What I got wrong: “Updates its own training” — imprecise; it’s the instructions and memory that update, never the weights. “Trillion dollar market cap” — wrong term; Anthropic is a private company, so it has a valuation, not a market cap.
What the fact-checkers got wrong: One commenter’s Claude confidently stated Anthropic is “valued around $60–70B, not $1 trillion.” The reality, checkable in thirty seconds: Anthropic closed a Series H on May 28, 2026 at a $965 billion valuation — Fortune covered it as the company nearly becoming the first trillion-dollar private company in history — and CNBC reported it surpassing OpenAI as the world’s most valuable startup, with a confidential IPO filing following on June 1. So my “trillion” was off by about 3.5 percent and one word. The correction was off by roughly $900 billion — because that Claude answered from stale training data without searching. The same commenter’s Claude also said “each conversation starts fresh,” which was true in 2024 and is false now: persistent memory across sessions is a shipping product feature, and it’s load-bearing in everything described above.
That’s the meta-lesson, and it’s worth more than the argument: an AI that doesn’t verify is a confident generator of outdated facts — in both directions. The fix is the same loop this whole article describes. Search before asserting. QA against a standard. Update the document. That’s not hype; that’s the job.
Definition of done for this argument
Use precise words and the disagreement mostly dissolves. Fine-tuning changes weights — nobody’s deployed agent does this from daily use. Memory persists context across sessions — shipping today.

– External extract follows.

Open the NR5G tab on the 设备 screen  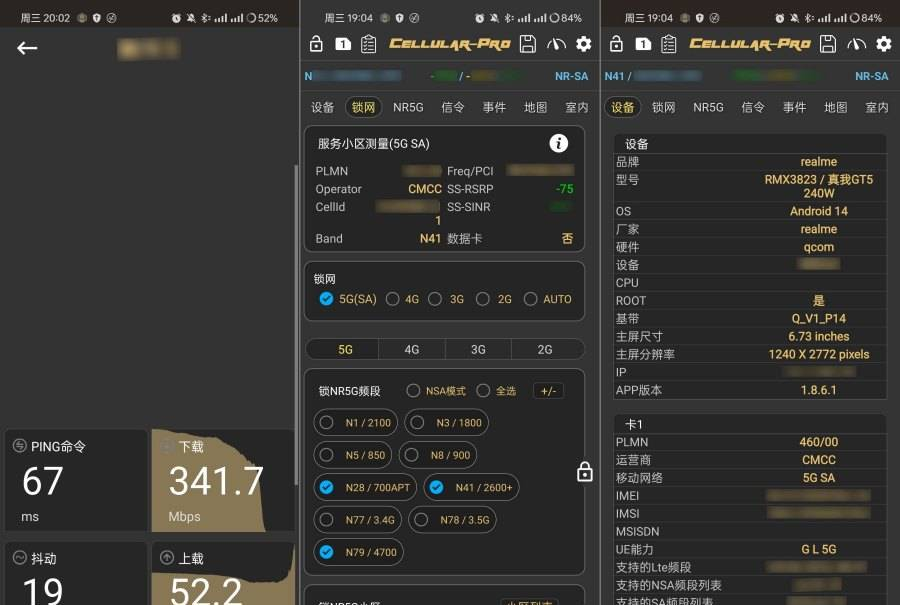click(x=708, y=107)
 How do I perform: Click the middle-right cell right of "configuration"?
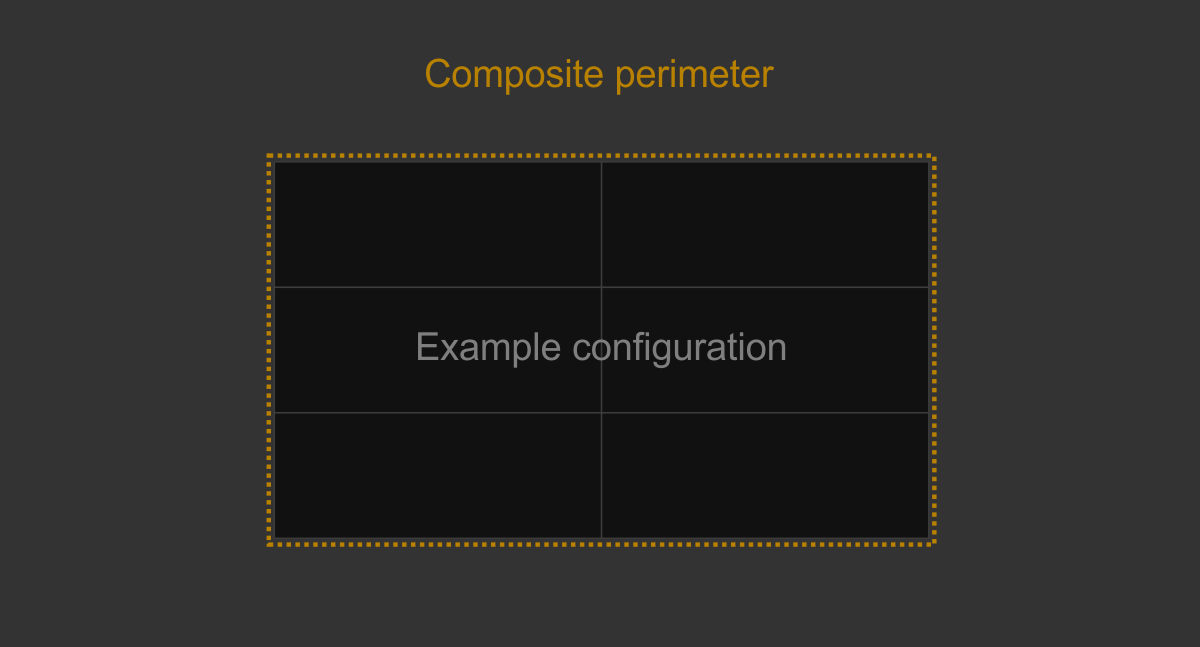click(x=858, y=350)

Process-layer RSI is memory plus an enforced loop that rewrites the system’s own instructions against a quality standard — that’s what we run, it’s documented, and you can install it yourself and watch the SOPs change. If you can find a claim on this page that doesn’t survive a thirty-second check, I’ll correct it here, in public, with a changelog entry — because that’s literally the system working as designed.
Updated June 11, 2026. This article is maintained by the same loop it describes: each significant critique becomes a revision, and each revision is logged.